I disagree with most of these posts I say you pick a target race and then start doing interval work months before your race. I would say right now you are doing base work right keep running this type of mileage or increase it if you want to continue to build a base which I think should be a 12-20 week process then start running interval work 800 repeats and mile repeats and such after the base phase then pull back the mileage before target race and run your heart out. The 5k is 90% aerobic
slopenguinrunner wrote:
rightthere wrote:Was he a new runner like me? Did he have a previous base? If not then he must be fast at 5K but not longer distances. He built speed first then added miles?
The post regarding sub 16:00 on 15 mpw is either a troll post or had a supremely genetically gifted training partner and doesn't understand the difference between causation and correlation.
Not a troll post, and while he is a very talented runner, all 11 in my training group have broken 18 minutes and 6 have broken 17 minutes, all off the same training. I am not for a second going to claim it is the ideal type of training, I am sure all could go faster with greater volumes. That said, I was simply trying to prove the point that high intensity work is very important to a fast 5k, probably more so than huge volumes.
Verybadrunner44 wrote:
I disagree with most of these posts I say you pick a target race and then start doing interval work months before your race. I would say right now you are doing base work right keep running this type of mileage or increase it if you want to continue to build a base which I think should be a 12-20 week process then start running interval work 800 repeats and mile repeats and such after the base phase then pull back the mileage before target race and run your heart out. The 5k is 90% aerobic
Afraid I completely disagree, this is a very inefficient way of training. If you look at the physiology, you will realise that while 5k is 90% aerobic, a large percentage of that aerobic power comes from type 2a muscle fibres, which can only be stimulated at relatively high intensity, with between 3k and tempo pace being ideal. By doing 3-5 months of just mileage, you are almost completely neglecting a very large percentage of the muscle fibres required for a fast 5k as they will not be recruited in slow running, essentially allowing them to detrain so any improvements from the previous season will be lost. This also greatly increases the injury risk, as when you do start working these fibres after a long layoff, they won't be prepared, as will the connective tissues which are not adapted to running quickly. Hence, it is vital to have faster pace training all year around in order to prevent the detraining of important muscle fibres and to reduce injury risk.
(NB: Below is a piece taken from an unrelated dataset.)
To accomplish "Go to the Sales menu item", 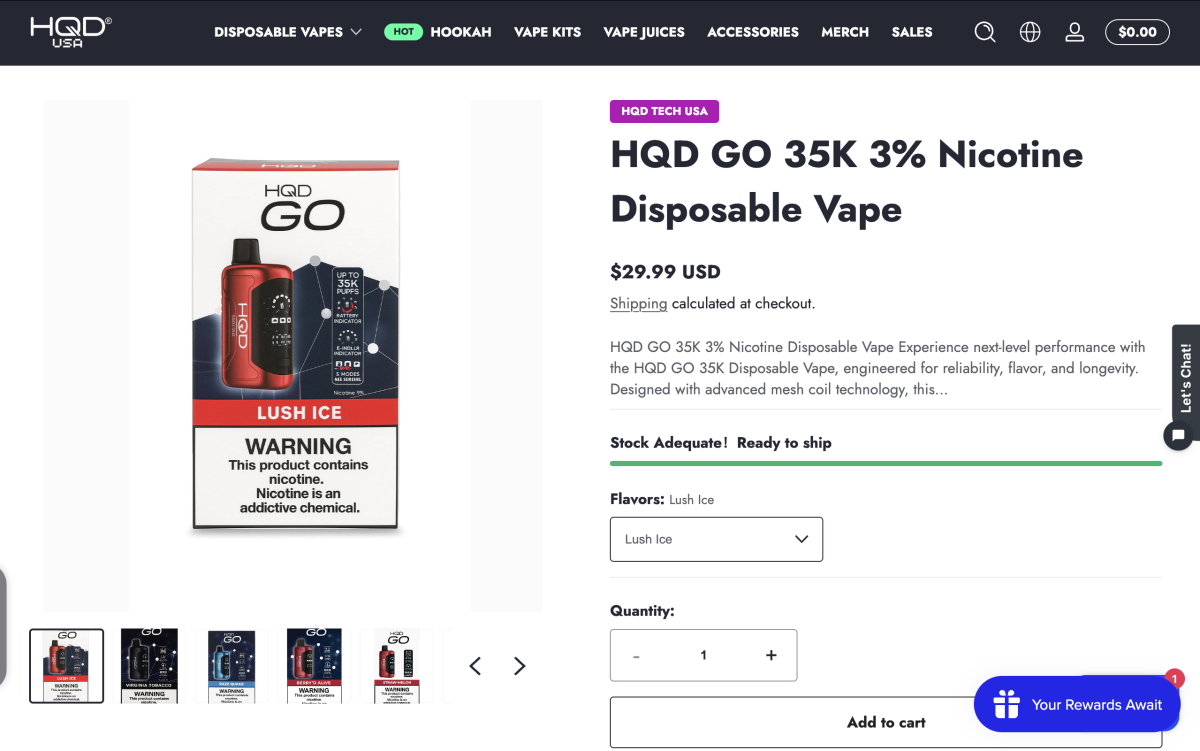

I never said don't do a tempo but this guy can barley break 19 minutes which unless he has no natural running talent at all has to do with your aerobic ability. I know many coaches who don't have guys doing any interval work until they can touch 18:30. The problem here is we don't know how fast his shorter distance PRs are so this maybe as good as it gets for him right now until he improves his natural speed but none the less having this guy go run hard intervals might not be the solution at all in my opinion and a lot of very successful runners opinion 90% of training should be easy aerobic work.